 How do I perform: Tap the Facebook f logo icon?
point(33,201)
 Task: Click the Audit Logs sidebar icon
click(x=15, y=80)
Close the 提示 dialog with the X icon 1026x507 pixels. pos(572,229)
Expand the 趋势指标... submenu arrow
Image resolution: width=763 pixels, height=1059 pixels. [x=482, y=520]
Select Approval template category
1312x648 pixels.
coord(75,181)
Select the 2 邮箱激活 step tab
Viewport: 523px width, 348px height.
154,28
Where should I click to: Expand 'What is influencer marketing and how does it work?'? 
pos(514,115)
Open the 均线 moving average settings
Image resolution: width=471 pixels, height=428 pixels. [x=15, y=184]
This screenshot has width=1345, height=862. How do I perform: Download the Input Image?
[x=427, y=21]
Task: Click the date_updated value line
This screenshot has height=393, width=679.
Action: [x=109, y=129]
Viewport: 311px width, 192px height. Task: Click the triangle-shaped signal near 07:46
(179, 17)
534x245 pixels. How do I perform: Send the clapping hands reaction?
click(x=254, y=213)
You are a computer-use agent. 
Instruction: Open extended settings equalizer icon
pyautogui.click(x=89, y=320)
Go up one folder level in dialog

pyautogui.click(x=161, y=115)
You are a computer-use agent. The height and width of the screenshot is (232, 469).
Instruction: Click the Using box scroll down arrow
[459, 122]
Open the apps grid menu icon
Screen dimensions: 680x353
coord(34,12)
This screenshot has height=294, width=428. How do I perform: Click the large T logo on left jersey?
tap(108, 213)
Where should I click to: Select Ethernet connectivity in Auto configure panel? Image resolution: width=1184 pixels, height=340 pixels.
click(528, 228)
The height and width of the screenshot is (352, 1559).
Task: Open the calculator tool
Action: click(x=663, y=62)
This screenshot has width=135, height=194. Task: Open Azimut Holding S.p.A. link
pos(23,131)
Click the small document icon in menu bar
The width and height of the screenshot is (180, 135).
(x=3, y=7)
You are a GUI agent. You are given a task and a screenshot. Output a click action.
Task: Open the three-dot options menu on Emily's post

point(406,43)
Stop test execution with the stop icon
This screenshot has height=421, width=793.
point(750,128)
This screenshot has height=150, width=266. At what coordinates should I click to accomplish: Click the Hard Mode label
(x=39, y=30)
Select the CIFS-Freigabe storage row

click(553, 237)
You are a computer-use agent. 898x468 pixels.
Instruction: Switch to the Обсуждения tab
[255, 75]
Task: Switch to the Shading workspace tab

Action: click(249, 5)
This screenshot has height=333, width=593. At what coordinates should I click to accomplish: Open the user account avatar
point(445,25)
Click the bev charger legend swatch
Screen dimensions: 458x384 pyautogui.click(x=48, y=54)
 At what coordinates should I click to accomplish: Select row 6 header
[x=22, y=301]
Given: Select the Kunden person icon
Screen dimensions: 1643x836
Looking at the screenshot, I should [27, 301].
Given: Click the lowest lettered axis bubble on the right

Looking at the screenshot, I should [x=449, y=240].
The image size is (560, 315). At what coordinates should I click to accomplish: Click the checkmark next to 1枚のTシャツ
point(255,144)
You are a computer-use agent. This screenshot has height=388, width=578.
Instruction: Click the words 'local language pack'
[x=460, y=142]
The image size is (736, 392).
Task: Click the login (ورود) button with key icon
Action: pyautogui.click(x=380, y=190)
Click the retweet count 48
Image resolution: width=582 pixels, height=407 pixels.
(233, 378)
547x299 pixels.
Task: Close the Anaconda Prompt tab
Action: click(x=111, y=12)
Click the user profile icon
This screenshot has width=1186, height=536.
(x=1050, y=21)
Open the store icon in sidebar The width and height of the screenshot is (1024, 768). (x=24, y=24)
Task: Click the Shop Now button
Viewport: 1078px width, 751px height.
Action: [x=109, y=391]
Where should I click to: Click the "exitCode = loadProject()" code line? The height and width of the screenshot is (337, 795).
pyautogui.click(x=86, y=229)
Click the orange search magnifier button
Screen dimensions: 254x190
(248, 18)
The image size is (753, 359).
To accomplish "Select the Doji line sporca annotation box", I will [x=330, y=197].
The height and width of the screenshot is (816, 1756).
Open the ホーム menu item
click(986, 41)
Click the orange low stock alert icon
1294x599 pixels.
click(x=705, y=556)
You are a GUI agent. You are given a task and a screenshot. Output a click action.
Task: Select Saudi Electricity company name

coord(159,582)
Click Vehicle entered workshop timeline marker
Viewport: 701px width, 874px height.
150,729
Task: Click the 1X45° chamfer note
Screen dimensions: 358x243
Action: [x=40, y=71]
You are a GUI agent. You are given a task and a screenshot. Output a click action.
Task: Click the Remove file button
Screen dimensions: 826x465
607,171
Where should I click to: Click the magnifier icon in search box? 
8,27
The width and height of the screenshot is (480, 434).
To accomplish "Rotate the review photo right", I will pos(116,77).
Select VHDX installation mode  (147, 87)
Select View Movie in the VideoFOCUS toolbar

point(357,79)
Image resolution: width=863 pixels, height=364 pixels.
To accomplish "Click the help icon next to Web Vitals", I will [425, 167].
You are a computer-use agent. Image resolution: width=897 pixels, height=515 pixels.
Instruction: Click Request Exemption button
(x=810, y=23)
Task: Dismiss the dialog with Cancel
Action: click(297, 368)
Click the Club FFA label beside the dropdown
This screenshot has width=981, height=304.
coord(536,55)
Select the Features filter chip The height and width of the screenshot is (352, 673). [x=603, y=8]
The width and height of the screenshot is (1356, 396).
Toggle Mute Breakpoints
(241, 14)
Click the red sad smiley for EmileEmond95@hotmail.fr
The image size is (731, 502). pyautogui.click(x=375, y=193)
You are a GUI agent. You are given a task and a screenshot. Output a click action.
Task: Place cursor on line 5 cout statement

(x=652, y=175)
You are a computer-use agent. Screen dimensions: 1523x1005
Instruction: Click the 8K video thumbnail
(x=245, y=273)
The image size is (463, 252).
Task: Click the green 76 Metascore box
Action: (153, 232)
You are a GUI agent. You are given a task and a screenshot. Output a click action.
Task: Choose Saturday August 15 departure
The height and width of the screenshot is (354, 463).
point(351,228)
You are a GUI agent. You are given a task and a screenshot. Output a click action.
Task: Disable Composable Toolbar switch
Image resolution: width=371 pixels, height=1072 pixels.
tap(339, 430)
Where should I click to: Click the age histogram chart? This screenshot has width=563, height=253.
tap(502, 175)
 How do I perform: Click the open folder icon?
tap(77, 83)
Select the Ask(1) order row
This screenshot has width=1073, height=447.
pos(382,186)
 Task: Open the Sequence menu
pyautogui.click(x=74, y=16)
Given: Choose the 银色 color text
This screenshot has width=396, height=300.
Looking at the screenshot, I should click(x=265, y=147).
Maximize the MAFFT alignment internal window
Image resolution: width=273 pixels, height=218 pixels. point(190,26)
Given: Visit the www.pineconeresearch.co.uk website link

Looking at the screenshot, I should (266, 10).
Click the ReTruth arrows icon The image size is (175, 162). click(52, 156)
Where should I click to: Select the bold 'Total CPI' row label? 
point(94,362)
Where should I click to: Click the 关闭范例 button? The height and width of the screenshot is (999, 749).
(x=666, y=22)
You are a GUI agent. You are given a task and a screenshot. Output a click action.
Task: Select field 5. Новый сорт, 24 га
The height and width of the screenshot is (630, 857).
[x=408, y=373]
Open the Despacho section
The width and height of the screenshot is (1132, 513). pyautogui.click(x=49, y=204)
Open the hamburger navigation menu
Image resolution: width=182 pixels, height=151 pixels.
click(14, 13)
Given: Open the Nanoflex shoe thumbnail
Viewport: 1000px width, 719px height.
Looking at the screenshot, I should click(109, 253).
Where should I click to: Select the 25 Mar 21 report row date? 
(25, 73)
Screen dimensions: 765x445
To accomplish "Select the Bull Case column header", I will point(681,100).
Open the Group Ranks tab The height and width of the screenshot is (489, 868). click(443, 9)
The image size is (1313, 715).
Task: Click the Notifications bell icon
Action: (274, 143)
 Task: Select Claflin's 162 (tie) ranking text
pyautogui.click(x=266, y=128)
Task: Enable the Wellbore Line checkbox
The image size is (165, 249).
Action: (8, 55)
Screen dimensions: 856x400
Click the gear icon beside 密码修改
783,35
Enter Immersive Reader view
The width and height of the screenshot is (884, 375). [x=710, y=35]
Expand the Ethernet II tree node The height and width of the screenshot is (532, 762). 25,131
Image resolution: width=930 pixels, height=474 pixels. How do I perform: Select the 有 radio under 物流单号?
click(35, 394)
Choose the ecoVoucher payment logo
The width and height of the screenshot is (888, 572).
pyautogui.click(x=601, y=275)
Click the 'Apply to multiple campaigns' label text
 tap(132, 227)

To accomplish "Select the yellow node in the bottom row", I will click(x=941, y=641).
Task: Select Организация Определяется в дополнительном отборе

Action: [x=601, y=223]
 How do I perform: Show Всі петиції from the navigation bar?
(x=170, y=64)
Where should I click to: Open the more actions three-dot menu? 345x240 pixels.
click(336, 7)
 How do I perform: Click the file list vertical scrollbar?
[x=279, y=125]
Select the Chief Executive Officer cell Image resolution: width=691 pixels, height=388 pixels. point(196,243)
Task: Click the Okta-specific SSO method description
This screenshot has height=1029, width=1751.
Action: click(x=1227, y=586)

## Problem requirements
Repeat the lines above word for word, starting with the first line and ending with the line that contains "Action: [x=109, y=129]", including both.

## Result for this task
 How do I perform: Tap the Facebook f logo icon?
point(33,201)
 Task: Click the Audit Logs sidebar icon
click(x=15, y=80)
Close the 提示 dialog with the X icon 1026x507 pixels. pos(572,229)
Expand the 趋势指标... submenu arrow
Image resolution: width=763 pixels, height=1059 pixels. [x=482, y=520]
Select Approval template category
1312x648 pixels.
coord(75,181)
Select the 2 邮箱激活 step tab
Viewport: 523px width, 348px height.
154,28
Where should I click to: Expand 'What is influencer marketing and how does it work?'? 
pos(514,115)
Open the 均线 moving average settings
Image resolution: width=471 pixels, height=428 pixels. [x=15, y=184]
This screenshot has width=1345, height=862. How do I perform: Download the Input Image?
[x=427, y=21]
Task: Click the date_updated value line
This screenshot has height=393, width=679.
Action: [x=109, y=129]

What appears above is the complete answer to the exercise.